白河桃子×安藤美冬 【第3回】
「結婚したい」と言いながら、未婚であることを選び続ける女性が増えています

[左]白河桃子さん(少子化ジャーナリスト/作家)と、[右]安藤美冬さん(spree代表取締役/フリーランス)

第2回はこちらをご覧ください。

「養ってくれる男性と結婚したい」という流れに拍車がかかった

安藤: 話題は変わりますが、白河さんの『婚活時代』が出て大変な勢いで売れたのは2008年でした。あの本によって始まった婚活ブームは、当時流行っていたスピリチュアルブームとも若干重なるような気がするんですが・・・。

白河: そういえば、山田昌弘先生が「これだけ条件の良い男性が少ないとなれば、神頼みしかなくなるのもわかる」とおっしゃっていました(笑)。

安藤: 婚活ブームがスピリチュアルブームを作ったというよりも、すでにスピリチュアルブームがあって、そこに新しい婚活という概念がどっと重なったのではないかと思うんです。「神社に恋みくじを引きに行く」とか「結婚のためのお守りを買いに行く」といった特集記事を、よく女性誌で見ました。

白河: そういうのは本当にたくさんありましたね。今でもあると思いますけど。

安藤: そうですね、確かに今でも見ます。

白河: だから、やっぱり神頼みするしかないほど確率が低いということですよ。養ってくれる男性に巡り会う確率が。

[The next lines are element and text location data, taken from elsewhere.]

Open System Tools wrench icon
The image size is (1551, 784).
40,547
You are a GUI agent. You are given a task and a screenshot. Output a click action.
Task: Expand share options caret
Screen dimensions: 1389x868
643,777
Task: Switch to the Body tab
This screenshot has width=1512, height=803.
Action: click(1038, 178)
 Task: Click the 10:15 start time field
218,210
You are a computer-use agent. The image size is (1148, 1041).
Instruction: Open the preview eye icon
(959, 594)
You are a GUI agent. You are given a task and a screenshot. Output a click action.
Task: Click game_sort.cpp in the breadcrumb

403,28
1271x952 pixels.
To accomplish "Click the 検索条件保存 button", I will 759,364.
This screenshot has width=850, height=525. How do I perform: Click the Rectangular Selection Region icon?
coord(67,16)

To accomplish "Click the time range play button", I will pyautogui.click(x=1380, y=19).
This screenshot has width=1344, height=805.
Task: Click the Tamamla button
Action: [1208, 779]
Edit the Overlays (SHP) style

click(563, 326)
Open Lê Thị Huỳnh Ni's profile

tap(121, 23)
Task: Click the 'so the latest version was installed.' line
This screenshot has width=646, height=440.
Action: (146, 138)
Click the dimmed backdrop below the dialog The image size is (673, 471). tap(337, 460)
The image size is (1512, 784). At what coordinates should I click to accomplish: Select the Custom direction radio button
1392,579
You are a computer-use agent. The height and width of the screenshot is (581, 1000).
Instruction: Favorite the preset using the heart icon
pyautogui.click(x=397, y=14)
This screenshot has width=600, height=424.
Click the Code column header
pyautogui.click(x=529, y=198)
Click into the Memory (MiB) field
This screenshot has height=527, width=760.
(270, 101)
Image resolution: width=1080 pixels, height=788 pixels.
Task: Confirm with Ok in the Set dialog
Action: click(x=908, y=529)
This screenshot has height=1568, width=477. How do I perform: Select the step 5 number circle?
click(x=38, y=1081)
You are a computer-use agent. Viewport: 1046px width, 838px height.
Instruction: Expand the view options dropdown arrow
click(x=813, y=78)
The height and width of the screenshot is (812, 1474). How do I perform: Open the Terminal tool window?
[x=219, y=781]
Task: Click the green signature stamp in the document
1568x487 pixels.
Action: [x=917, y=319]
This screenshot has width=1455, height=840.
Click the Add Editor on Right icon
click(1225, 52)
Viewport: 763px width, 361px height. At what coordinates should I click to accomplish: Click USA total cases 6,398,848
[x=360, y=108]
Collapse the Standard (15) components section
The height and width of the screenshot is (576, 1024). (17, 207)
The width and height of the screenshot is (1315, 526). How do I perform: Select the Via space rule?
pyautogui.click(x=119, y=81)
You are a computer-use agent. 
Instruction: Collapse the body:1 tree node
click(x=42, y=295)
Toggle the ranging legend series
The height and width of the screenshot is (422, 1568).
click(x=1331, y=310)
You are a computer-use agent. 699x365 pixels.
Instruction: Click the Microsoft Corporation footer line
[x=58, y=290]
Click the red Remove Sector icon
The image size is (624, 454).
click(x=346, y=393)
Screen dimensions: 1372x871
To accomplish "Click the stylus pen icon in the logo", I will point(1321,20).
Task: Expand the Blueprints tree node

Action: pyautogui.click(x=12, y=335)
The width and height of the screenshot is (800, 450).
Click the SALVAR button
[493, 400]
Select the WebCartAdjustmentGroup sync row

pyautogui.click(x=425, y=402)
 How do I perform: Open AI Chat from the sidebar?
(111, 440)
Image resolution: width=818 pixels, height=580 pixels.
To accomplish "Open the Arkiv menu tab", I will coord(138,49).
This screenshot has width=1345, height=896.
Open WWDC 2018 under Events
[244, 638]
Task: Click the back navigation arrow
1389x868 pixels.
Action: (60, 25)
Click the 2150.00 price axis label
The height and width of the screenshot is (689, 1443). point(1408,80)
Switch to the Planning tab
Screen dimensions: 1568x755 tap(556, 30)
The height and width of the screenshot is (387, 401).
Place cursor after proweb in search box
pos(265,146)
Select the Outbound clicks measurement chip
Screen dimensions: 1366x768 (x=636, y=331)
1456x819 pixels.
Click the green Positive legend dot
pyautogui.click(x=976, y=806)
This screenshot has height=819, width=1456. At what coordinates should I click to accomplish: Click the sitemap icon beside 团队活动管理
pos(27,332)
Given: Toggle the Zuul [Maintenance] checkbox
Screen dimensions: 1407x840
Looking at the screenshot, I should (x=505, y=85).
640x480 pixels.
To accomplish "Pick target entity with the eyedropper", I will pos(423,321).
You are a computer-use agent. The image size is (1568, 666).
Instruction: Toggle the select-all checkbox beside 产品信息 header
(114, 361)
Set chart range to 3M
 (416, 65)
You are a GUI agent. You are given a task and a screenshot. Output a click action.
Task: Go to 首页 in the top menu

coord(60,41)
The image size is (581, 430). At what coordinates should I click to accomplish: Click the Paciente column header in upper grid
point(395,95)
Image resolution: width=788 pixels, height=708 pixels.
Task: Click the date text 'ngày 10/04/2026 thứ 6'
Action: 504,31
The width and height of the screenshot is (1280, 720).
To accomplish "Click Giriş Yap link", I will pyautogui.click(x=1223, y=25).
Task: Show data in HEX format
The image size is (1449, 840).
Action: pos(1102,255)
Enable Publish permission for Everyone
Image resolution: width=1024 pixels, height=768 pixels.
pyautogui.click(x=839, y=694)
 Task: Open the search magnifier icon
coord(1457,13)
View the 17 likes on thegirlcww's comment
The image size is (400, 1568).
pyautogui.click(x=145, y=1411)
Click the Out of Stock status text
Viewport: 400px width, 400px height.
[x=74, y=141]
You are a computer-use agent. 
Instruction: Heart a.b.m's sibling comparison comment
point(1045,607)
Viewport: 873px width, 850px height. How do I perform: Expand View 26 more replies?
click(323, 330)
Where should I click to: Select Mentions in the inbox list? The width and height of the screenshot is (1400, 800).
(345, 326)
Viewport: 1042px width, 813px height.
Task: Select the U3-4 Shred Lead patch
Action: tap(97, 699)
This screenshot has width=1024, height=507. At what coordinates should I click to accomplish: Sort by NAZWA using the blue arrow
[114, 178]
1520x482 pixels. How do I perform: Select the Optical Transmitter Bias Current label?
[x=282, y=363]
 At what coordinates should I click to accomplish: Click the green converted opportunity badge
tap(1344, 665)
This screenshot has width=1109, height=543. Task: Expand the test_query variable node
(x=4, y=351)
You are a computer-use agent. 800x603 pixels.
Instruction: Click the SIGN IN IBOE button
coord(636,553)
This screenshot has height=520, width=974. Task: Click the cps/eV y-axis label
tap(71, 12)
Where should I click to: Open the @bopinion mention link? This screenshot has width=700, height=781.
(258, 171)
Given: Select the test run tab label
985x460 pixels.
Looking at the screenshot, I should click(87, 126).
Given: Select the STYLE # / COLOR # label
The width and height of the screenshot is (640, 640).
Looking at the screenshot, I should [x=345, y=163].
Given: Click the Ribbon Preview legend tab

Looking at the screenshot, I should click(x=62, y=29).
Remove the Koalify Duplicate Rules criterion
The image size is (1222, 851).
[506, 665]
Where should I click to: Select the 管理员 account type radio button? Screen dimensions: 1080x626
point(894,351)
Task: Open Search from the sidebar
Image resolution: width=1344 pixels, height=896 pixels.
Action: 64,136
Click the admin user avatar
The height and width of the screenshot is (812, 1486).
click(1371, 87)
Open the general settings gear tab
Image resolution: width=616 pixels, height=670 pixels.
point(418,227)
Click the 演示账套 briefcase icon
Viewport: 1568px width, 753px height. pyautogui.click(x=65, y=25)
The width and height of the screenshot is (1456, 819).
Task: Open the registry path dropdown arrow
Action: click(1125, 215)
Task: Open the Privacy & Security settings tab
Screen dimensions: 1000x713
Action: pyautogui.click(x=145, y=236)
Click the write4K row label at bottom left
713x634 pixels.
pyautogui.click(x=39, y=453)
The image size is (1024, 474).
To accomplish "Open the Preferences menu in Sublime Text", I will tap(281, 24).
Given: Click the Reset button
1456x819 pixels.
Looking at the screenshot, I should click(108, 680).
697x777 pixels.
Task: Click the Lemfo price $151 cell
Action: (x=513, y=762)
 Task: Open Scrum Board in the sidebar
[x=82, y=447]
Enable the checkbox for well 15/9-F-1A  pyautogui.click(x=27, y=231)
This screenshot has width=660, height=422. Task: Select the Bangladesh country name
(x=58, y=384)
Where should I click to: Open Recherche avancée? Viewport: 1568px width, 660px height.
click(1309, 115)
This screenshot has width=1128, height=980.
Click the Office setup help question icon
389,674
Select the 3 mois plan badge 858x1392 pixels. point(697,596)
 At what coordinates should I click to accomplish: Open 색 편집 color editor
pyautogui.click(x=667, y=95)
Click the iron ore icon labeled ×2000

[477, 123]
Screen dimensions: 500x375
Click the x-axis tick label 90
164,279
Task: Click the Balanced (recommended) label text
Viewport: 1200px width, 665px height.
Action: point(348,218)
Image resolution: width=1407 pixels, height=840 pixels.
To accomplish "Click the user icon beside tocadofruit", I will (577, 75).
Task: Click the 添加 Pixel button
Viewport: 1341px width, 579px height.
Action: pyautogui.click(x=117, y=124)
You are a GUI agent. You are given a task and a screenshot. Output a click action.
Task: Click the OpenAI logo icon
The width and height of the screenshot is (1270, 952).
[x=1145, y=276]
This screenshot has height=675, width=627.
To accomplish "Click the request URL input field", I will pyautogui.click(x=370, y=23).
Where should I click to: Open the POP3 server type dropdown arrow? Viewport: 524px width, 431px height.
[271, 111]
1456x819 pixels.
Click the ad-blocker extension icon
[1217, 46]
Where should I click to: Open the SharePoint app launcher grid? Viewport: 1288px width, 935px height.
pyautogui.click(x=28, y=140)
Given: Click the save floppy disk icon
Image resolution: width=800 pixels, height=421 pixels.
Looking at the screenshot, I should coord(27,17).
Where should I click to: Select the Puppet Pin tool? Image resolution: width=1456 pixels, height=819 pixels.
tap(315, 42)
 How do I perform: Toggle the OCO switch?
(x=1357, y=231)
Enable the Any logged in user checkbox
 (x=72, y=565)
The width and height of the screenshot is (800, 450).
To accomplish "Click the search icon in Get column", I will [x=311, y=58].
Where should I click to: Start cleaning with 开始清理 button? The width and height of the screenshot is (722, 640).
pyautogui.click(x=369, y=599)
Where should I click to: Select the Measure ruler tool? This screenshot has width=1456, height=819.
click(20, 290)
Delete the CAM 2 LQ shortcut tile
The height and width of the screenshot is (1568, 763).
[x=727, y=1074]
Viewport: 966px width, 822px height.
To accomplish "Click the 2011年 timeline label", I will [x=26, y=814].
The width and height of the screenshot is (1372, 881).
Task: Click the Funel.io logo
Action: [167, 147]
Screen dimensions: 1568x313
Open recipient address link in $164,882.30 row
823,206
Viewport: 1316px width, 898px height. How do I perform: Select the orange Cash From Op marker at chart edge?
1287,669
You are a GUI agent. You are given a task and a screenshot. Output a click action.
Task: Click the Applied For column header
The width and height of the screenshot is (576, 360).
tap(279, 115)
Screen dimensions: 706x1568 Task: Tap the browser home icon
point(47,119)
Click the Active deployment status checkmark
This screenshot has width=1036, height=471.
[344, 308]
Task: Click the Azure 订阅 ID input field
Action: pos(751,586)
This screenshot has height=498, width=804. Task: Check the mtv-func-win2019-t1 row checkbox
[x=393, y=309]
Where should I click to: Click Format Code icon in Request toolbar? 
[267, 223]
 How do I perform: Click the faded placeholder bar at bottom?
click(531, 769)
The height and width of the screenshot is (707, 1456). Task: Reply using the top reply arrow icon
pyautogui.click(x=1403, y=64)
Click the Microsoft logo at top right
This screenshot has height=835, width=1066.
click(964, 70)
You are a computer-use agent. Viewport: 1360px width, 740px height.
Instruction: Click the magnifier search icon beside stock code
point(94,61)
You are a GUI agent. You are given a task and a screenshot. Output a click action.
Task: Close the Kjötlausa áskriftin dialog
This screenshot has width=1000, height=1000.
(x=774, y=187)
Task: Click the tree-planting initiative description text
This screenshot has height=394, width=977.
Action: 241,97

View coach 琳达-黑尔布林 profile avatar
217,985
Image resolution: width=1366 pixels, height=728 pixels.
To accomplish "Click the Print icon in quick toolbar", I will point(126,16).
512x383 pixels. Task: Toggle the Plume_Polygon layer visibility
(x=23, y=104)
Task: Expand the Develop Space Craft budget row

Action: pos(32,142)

安藤: 4年前と今を比べると、何か顕著な変化はありましたか? たとえば、神頼みではなく地に足を着けて現実的に結婚を見つめる女性が増えてきたとか、より専業主婦願望が強まってきたとか・・・。

白河: そうですね。この4年間を振り返ると、婚活ブームについては私自身の反省もあります。

 まず、「受け身で待っていても、もう地域も社会も会社もあなたを結婚させてくれないよ」というメッセージは女性たちに届いたんです。

安藤: すごく意義があったと思います。

白河: そこはよかったんです。「もう誰も助けてくれないから、自分で頑張ろうね」という部分は届いた。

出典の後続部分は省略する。